Could you help me with a question? I get stuck at ii),
Define the function
$$I(x):=\frac{1}{\pi} \int^\pi_0 \cos(x\sin\theta) d\theta$$
i) Via application of Leibniz rule (or otherwise) calculate $I'$ and $I''$.
ii) Thus, determine non-zero value(s) of $k$ for which $I$ will be a solution to the differential equation
$$k^2x^2I''+xI'+x^2I=0$$
iii) Write down the values of $I(0)$ and $I'(0)$.

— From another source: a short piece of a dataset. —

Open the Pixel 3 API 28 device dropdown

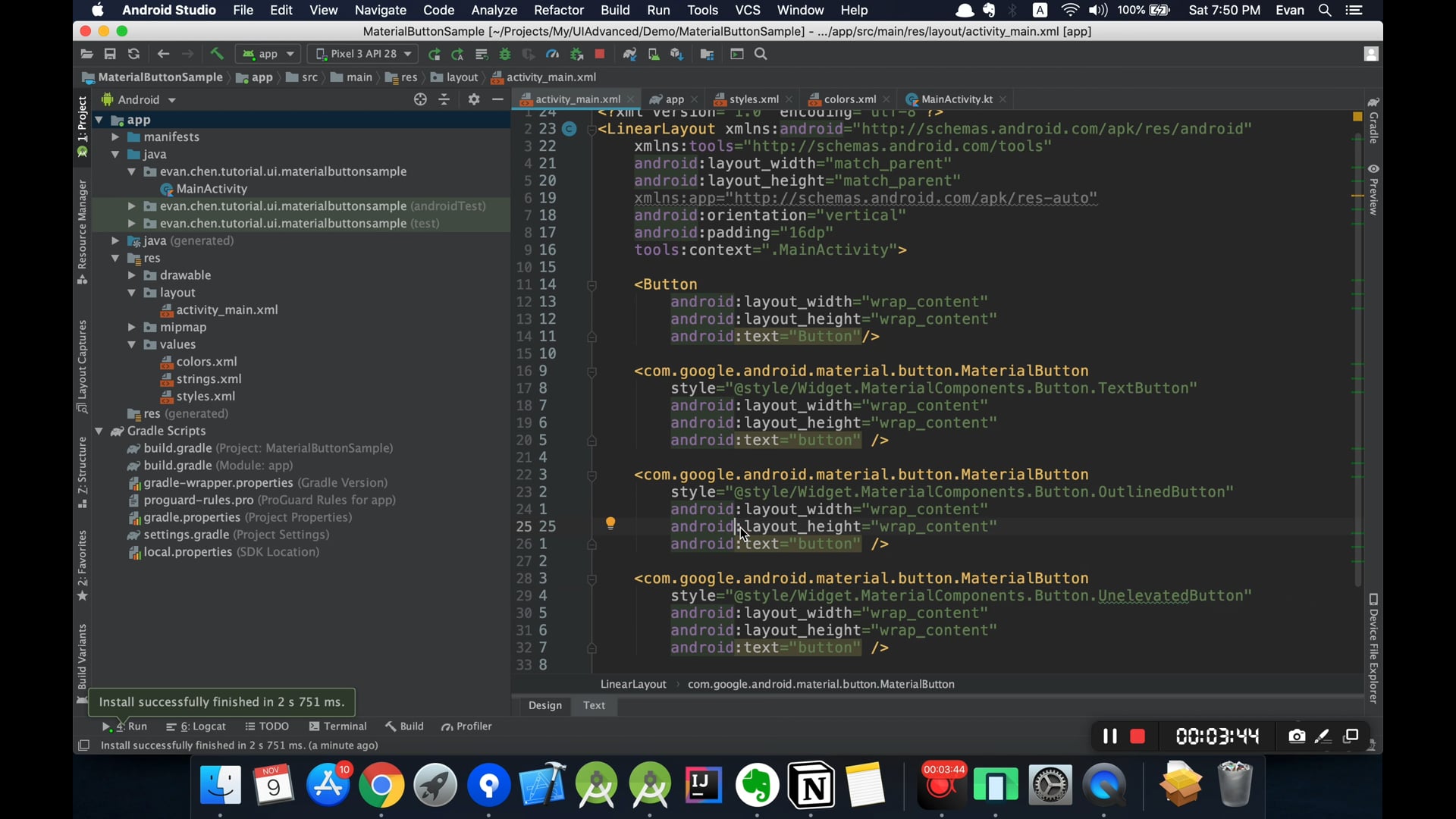coord(364,54)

So far what I have is $$I'(x)=\frac{1}{\pi} \int^\pi_0 -\sin\theta \sin(x\sin\theta) d\theta$$ $$I''(x)=\frac{1}{\pi}\int^\pi_0 -\sin^2\theta \cos(x\sin\theta) d\theta$$
No idea where to go from there :S
You only have to integrate $I^{\prime}(x)$ by parts to get there. $$\begin{align}I^{\prime}(x)&=\frac1{\pi}\int_0^{\pi}\left(\frac d{d\theta}\cos\theta\right)\sin(x\sin\theta)d\theta\\ &=\frac1{\pi}\left[(\cos\theta)\sin(x\sin\theta)\right]_0^{\pi}-\frac1{\pi}\int_0^{\pi}\cos\theta\cos(x\sin\theta)\cdot x\cos\theta\,d\theta\\ &=-\frac x{\pi}\int_0^{\pi}\cos^2\theta\cos(x\sin\theta)d\theta\end{align}$$ And now you're all set: $$k^2x^2I^{\prime\prime}+xI^{\prime}+x^2I=\frac{x^2}{\pi}\int_0^{\pi}\left[-k^2\sin^2\theta-\cos^2\theta+1\right]\cos(x\sin\theta)d\theta=0$$ So we want $$-k^2\sin^2\theta-\cos^2\theta+1=(1-k^2)\sin^2\theta=0$$ Thus $k=\pm1$. The last part is straightforward $$I(0)=\frac1{\pi}\int_0^{\pi}1\cdot d\theta=1$$ $$I^{\prime}(0)=\frac1{\pi}\int_0^{\pi}0\cdot d\theta=0$$